India has summoned Islamabad’s ambassador after a Pakistani-based militant group took responsibility for a deadly car bombing in Indian-controlled Kashmir.
An Indian government source said that Foreign Secretary Vijay Gokhale called Pakistan’s ambassador to New Delhi Sohail Mahmood on Friday, and “issued a very strong demarche in connection with the terrorist attack in Pulwama yesterday.”
This came after the Pakistan-based militant group Jaish-e-Mohammad (JeM) claimed responsibility for the Thursday attack, which killed at least 44 Indian paramilitary troops near the main city Srinagar.
Islamabad condemned that attack and denied any involvement.
Earlier in the day, India’s Prime Minister Narendra Modi vowed a strong response to those behind the attack.
“I want to tell the terrorist groups and their masters that they have committed a big mistake. They have to pay a heavy price,” he said after an emergency cabinet meeting.
New Delhi accused Islamabad of harboring militants behind the Thursday’s attack, which was the deadliest bombing in three decades of bloodshed in Indian-controlled Kashmir. India says it has incontrovertible evidence of Pakistan’s involvement, a charge Islamabad dismisses.
“We will give a befitting reply, our neighbor will not be allowed to de-stabilize us,” Modi said on Friday.
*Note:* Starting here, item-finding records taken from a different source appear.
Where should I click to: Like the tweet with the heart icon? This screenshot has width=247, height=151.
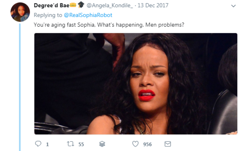[x=135, y=144]
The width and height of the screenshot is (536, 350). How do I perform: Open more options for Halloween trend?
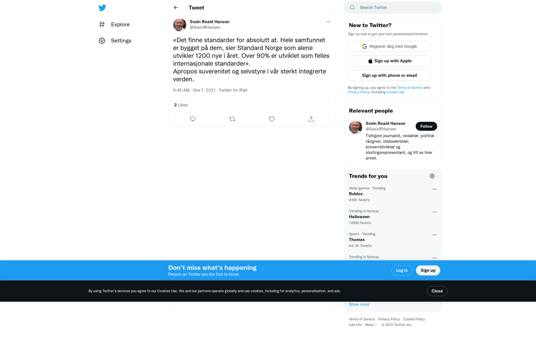click(x=434, y=212)
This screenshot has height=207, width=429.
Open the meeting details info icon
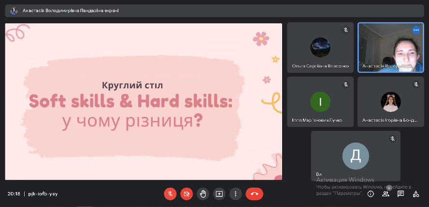pyautogui.click(x=371, y=194)
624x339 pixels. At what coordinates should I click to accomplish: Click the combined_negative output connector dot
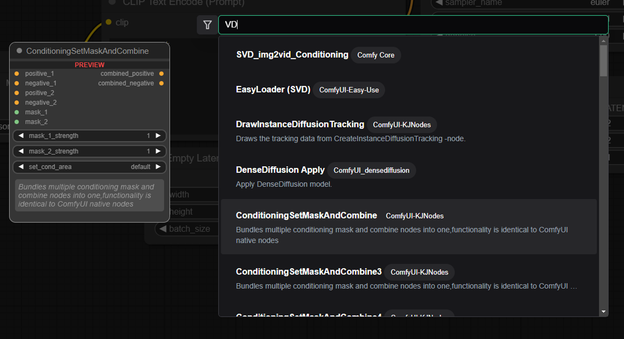[161, 83]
Shortly after the attack, India’s cabinet minister Arun Jaitley said New Delhi will take all possible diplomatic steps to ensure the “complete isolation” of Pakistan.
The first step, he said, would include India removing most favored nation (MFN) trade privileges given to Pakistan.
“The ministry of external affairs will initiate all possible steps, and I am here referring to all possible diplomatic steps which have to be taken to ensure the complete isolation from the international community of Pakistan,” Jaitley said.
Islamabad hit back immediately, saying it “strongly reject any insinuation by elements in the Indian media and government that seek to link the attack to Pakistan without investigations.”
Jammu and Kashmir is a disputed region located between India and Pakistan. The two nuclear-armed rivals have fought four wars since their partition in 1947, three of them over Kashmir.
New Delhi has deployed hundreds of thousands of special military and police forces to crack down on pro-independence protesters opposed to Indian rule over the Muslim region. It has long accused Pakistan of funding and arming pro-independence fighters in Kashmir.
Islamabad, however, denies the allegations, saying it only provides diplomatic support to Kashmiris fighting for self-determination.